Operating costs in commercial leases
In principle, the law in Section 535 (1) BGB assumes a so-called gross or inclusive rent: the landlord bears all costs incurred for the rental property, from heating and water consumption to repainting the walls. As this is neither in the interests of the landlord nor does it correspond to legal reality, the obligation to bear the additional operating costs incurred through the use of the rented property is transferred to the tenant almost without exception in the contract. There are a few stumbling blocks in commercial leases that need to be avoided.
Stumbling block no. 1: The contractual agreement of the cost items
A first obstacle to the effective transfer of the obligation to bear operating costs concerns the contractual agreement itself. Legislation and case law give the contracting parties a great deal of freedom in this respect. Nevertheless, all costs to be borne by the tenant must be specified in the contract. By drawing up a catalog of apportionable operating costs in the so-called Operating Costs Ordinance, the legislator has created an easily manageable regulation that can also be used in commercial leases by referring to this ordinance. However, this regulation often falls short, as it is based on the costs typically incurred in multi-family residential buildings. If the commercial tenancy agreement refers solely to the Operating Costs Ordinance, costly items such as the operation of air conditioning systems, fire protection equipment such as sprinklers or an automatic fire department activation system or even an alarm system are excluded and must be borne in full by the landlord. In this case, it is important to take a close look at the cost items incurred when drawing up the contract and to adapt the regulation on the operating costs to be borne individually.
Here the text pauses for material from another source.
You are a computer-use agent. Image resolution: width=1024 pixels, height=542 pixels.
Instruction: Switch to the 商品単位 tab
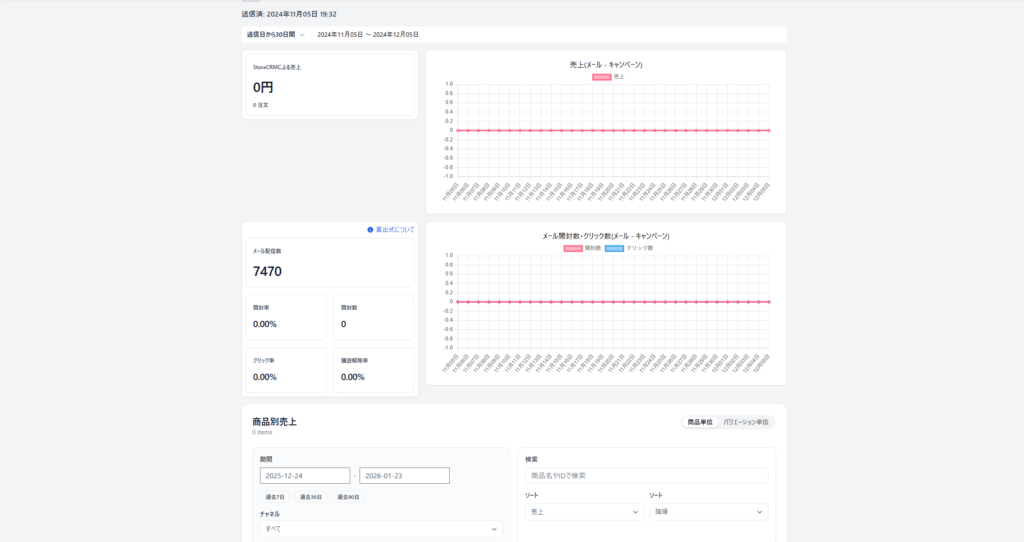point(700,422)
Stumbling block no. 2: The extent to which costs are passed on
Even if case law tends to take a more generous view of agreements on operating costs in commercial leases, the limits that ultimately result from the regulations on general terms and conditions must be observed. The principle of transparent contract drafting in particular imposes a limit on contract drafting. For example, blanket references such as "all costs incurred" or supposedly more detailed references such as "all necessary and customary insurance", which are often encountered in practice but have been rejected by case law due to a lack of transparency, are prohibited. Caution is also required if there are several tenants in a property who share certain areas. In this case, case law considers provisions on the pro rata transfer of the costs incurred for the maintenance and repair of these communal areas to be "boundless" and therefore invalid if a binding upper cost limit is not specified.
Stumbling block no. 3: The certainty of settlement
In Section 556 (3) of the German Civil Code (BGB), the legislator has made a clear regulation on the settlement of operating costs: A statement of operating costs must be submitted within twelve months of the end of the billing period, usually the calendar year. If the deadline is not met, subsequent charges by the landlord are generally excluded. In turn, the tenant must raise any objections within twelve months of receiving the statement and is also generally excluded from raising them if the deadline is missed. However, this clear legal regulation does not apply to commercial tenancies. As case law has also abandoned the view that prevailed for decades, according to which an unconditional settlement of the balance from an operating cost statement is binding, it may still be possible to assert additional claims or reclaims years after the end of the billing period. This applies in particular to any claims for repayment by the tenant due to an incorrect agreement on operating costs, which can be asserted within the limits of the general limitation periods. The period begins at the earliest upon receipt of the landlord's statement of account, which in turn is often only available some time after the end of the accounting period, for example because invoices from tradesmen etc. have not yet been received. In this case, the landlord is often confronted with considerable claims for repayment, which could have been avoided if the contract had been drafted carefully.
From the landlord's point of view, care must be taken when drawing up the tenancy agreement to agree the apportionable operating costs. The "off-the-peg" solution all too often leads to a rude awakening. Conversely, it is worthwhile for tenants of commercial properties to take a closer look at the statement and the contractual agreements even years later. It is not uncommon for "surprises" to arise here.